▶ **WHAT YOU NEED TO DO**
Across all the lines of the following material, count those that include the word "computer" and give only the result.
+++ GIVEN RECORDS +++
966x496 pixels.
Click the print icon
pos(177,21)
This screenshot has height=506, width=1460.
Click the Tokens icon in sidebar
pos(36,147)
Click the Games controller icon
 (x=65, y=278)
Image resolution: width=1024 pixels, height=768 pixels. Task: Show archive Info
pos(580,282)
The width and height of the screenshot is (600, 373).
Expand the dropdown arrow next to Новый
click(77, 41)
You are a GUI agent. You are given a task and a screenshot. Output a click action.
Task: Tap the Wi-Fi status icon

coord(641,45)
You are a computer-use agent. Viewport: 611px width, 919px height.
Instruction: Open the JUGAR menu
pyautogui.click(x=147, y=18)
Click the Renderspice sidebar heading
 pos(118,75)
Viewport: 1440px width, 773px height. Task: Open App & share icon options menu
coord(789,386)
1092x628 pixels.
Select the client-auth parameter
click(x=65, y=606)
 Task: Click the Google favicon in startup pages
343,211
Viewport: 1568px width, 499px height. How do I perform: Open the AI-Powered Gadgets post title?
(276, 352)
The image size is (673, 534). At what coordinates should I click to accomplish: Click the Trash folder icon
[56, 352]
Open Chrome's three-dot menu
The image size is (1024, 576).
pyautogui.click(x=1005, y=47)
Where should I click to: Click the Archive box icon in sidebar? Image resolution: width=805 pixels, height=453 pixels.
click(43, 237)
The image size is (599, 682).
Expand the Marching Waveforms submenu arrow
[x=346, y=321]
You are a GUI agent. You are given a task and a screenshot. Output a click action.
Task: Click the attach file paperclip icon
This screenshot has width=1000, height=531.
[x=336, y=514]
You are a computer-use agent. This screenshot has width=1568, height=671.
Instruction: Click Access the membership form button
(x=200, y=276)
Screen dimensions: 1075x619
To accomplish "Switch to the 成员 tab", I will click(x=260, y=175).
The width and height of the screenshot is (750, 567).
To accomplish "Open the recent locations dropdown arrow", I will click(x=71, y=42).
+++
▶ **RESULT OF THE EXERCISE**
2